CUDA-Q QEC Python API

Code

class cudaq_qec.Code

Represents a quantum error correction code

get_observables_x(self: cudaq_qec.Code) numpy.ndarray[numpy.uint8]

Get the Pauli X observables of the code

get_observables_z(self: cudaq_qec.Code) numpy.ndarray[numpy.uint8]

Get the Pauli Z observables of the code

get_parity(self: cudaq_qec.Code) numpy.ndarray[numpy.uint8]

Get the parity check matrix of the code

get_parity_x(self: cudaq_qec.Code) numpy.ndarray[numpy.uint8]

Get the X-type parity check matrix of the code

get_parity_z(self: cudaq_qec.Code) numpy.ndarray[numpy.uint8]

Get the Z-type parity check matrix of the code

get_pauli_observables_matrix(self: cudaq_qec.Code) numpy.ndarray[numpy.uint8]

Get a matrix of the Pauli observables of the code

get_stabilizers(self: cudaq_qec.Code) list[cudaq.SpinOperatorTerm]

Get the stabilizer generators of the code

Detector Error Model

cudaq_qec.dem_from_memory_circuit(code: cudaq_qec.Code, op: cudaq_qec.operation, numRounds: int, noise: Optional[cudaq.NoiseModel] = None) cudaq::qec::detector_error_model

Generate a detector error model from a memory circuit.

This function generates a detector error model from a memory circuit. The memory circuit is specified by the code, the initial state preparation operation, and the number of stabilizer measurement rounds. The noise model is optional and defaults to no noise.

Parameters:
  • code – The code to generate the detector error model for.

  • op – The initial state preparation operation.

  • numRounds – The number of stabilizer measurement rounds.

  • noise – The noise model to apply to the memory circuit.

Returns:

A detector error model.

cudaq_qec.x_dem_from_memory_circuit(code: cudaq_qec.Code, op: cudaq_qec.operation, numRounds: int, noise: Optional[cudaq.NoiseModel] = None) cudaq::qec::detector_error_model

Generate a detector error model from a memory circuit in the X basis.
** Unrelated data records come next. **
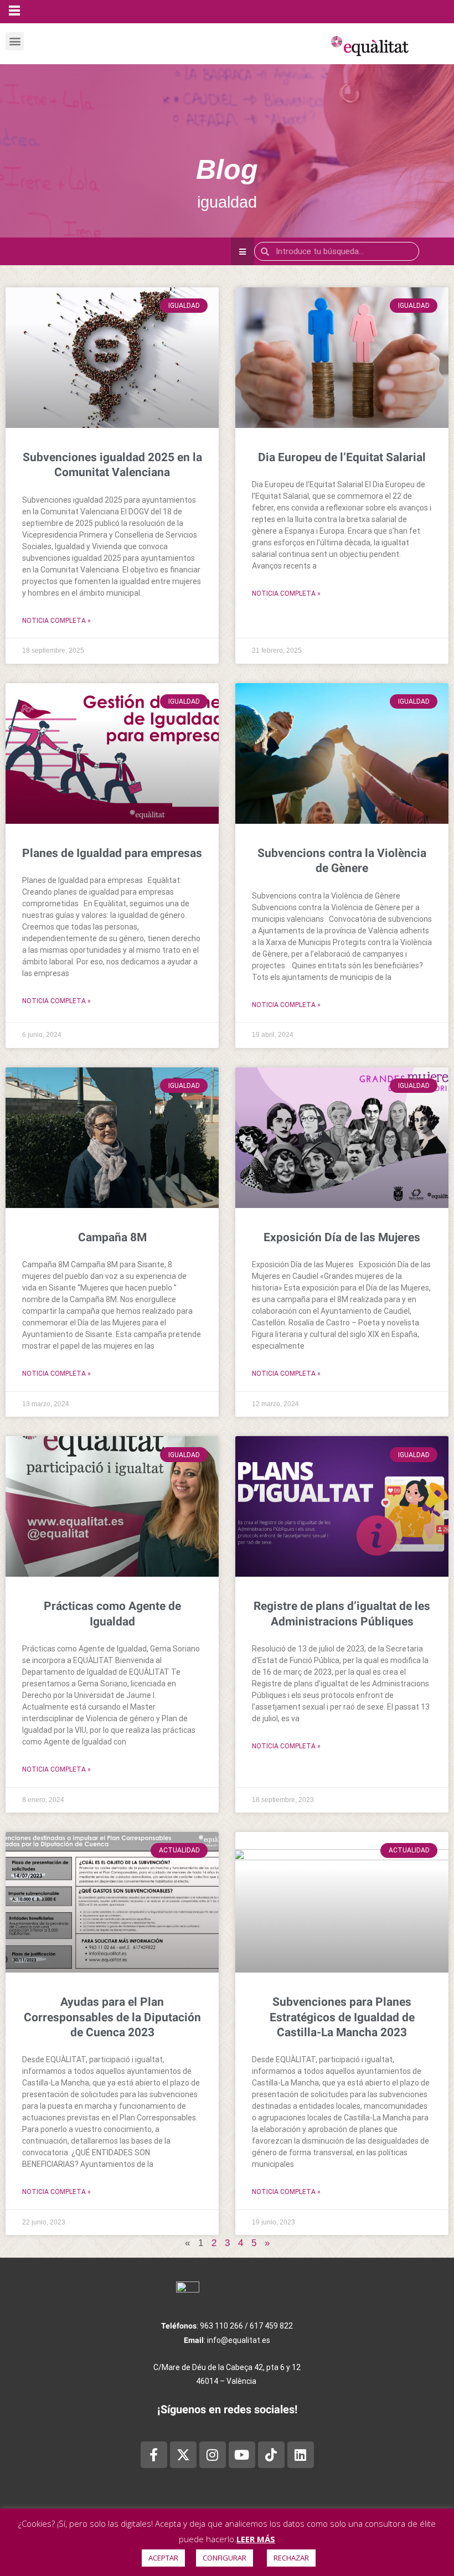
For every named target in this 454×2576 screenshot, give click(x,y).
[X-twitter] (183, 2454)
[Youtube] (242, 2454)
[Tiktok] (271, 2454)
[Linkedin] (300, 2454)
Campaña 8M (112, 1237)
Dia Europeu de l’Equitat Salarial (342, 457)
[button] (15, 41)
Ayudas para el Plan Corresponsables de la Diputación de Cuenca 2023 (112, 2017)
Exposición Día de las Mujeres (342, 1237)
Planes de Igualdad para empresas (112, 853)
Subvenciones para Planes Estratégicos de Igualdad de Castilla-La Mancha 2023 (342, 2017)
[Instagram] (212, 2454)
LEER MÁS (255, 2538)
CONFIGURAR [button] (224, 2558)
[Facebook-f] (154, 2454)
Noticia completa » (56, 620)
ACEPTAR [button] (163, 2558)
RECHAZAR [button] (291, 2558)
This function generates a detector error model from a memory circuit in the X basis. The memory circuit is specified by the code, the initial state preparation operation, and the number of stabilizer measurement rounds. The noise model is optional and defaults to no noise.

Parameters:
  • code – The code to generate the detector error model for.

  • op – The initial state preparation operation.

  • numRounds – The number of stabilizer measurement rounds.

  • noise – The noise model to apply to the memory circuit.

Returns:

A detector error model.

cudaq_qec.z_dem_from_memory_circuit(code: cudaq_qec.Code, op: cudaq_qec.operation, numRounds: int, noise: Optional[cudaq.NoiseModel] = None) cudaq::qec::detector_error_model

Generate a detector error model from a memory circuit in the Z basis.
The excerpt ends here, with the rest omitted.